The 1973-74 season started with the invasion of Highbury by Manchester United fans, hell bent on letting everybody know they were the top dogs in the football hooligan league table, the one that really mattered in the lads world back then.


I’d just taken my O level exams a couple of months before and thought I was all grown up by working a summer job as a building labourer ahead of deciding what my next move would be, once I’d discovered whether I’d managed five, six or seven passes. I got two.


That made me feel like life amongst the lads on the terraces would be my calling and I was in the Gunners pub as reports of how many United fans had been spotted at Euston.


We were informed by the scouts that there were “Fousands of ’em”, we were a generation brought up on the film Zulu.


The wonderful old stadium looked a picture, beyond compare with a full house, when suddenly hordes of United fans charged straight down the pitch towards us packed on the North Bank.
Arsenal lads emerged from all sides to stop the invasion and drove them back.


The 3-0 win for Arsenal was but a sideshow to this adolescent and a mouthy United fan getting a pasting on the train home seemed a fitting finale to that day.


Fast forward twelve months and I was to have the same anxieties as I was given bottom of the barrel camera kit from the photo agency that I was now working for and dispatched to Orient v Manchester United in Division Two. My protests that it would be a huge story and an experienced photographer should attend were sneered at by photographers who didn’t want to be seen at lower league matches.


Yes folks, I’d got a job in a darkroom in October ’73, as my pride wouldn’t let me retake the exams and I’d somehow stumbled into a job with Sporting Pictures agency in Holborn. £12 for a six day week but something about it screamed ‘adventure’.

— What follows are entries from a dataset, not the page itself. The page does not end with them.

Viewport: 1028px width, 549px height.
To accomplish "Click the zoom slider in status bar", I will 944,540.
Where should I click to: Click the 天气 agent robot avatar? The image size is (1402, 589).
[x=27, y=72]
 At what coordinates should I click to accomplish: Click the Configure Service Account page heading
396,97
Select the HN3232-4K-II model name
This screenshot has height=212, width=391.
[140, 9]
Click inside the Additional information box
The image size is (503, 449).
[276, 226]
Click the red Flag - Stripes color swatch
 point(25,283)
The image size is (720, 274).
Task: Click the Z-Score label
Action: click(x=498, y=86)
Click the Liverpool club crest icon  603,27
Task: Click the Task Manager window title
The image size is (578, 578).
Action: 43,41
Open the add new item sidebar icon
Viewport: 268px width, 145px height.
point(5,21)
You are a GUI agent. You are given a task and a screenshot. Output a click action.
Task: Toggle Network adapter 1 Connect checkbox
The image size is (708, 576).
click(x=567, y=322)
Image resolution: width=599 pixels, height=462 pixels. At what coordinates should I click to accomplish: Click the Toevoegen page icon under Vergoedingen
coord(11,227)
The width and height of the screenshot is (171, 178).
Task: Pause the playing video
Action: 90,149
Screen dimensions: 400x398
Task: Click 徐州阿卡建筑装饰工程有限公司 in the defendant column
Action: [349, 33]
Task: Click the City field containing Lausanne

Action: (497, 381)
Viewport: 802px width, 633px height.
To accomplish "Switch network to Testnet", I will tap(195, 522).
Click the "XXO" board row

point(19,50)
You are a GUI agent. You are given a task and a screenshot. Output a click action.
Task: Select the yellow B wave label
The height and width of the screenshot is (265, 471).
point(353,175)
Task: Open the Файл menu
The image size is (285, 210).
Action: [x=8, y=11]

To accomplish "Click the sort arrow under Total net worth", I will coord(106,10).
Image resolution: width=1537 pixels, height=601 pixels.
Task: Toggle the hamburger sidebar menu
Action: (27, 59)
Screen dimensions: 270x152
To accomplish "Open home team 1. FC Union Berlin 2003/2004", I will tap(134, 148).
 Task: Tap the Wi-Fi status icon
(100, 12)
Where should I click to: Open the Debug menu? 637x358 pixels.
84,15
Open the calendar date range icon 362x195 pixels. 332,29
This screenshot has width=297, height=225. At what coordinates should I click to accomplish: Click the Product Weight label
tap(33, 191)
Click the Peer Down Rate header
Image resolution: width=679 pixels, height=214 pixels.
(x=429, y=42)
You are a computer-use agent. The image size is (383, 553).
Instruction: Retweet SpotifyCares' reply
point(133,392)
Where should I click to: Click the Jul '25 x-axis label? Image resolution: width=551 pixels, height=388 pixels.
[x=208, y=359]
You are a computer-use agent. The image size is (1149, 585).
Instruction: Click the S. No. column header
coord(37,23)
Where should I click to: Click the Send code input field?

Anyway the United fans once again ran amok but this time I was supposed to capture it all through the lens of an antiquated camera. I failed miserably.


One week later, I was put back on to film running duty at Highbury for Arsenal v Manchester City, an altogether more peaceful prospect.
The deal was, as soon as the photographer had a decent photo, he would unwind the film, give it to you and you’d head down the Piccadilly Line, run to the darkroom and get the film developed, printed and run around the Fleet Street picture desks.


I hadn’t completely given up hope of making it as a photographer and I sat behind the other guys, with an old Nikon F with a 50mm lens, hoping for something.


Brian Kidd scored early on and the photographer for my agency, Joe Mann, was confident he’d nailed the goal ( no looking on the back of the camera for affirmation back then). However, this was a time before choreographed celebrations, nothing else was expected and as Kidd’s momentum took him behind the net, Joe Mann cooly rewound the film to hand to me. Only I wasn’t there.


I’d decided to follow Brian Kidd behind the net where he picked up a police sergeant’s helmet and inexplicably plonked it on top of his own head. The fans went wild and I took just the one frame on that roll of film. The result is shown here.


To look back now, exactly forty-five years this Saturday, and figure how I’d gone from standing on that terrace to becoming somebody who got a picture used on the back page of nearly every Sunday newspaper, is hard to describe. It was never going to be me out there on the pitch but capturing it through a lens, has run it a close second.


Forty-five years, no wonder my back is aching.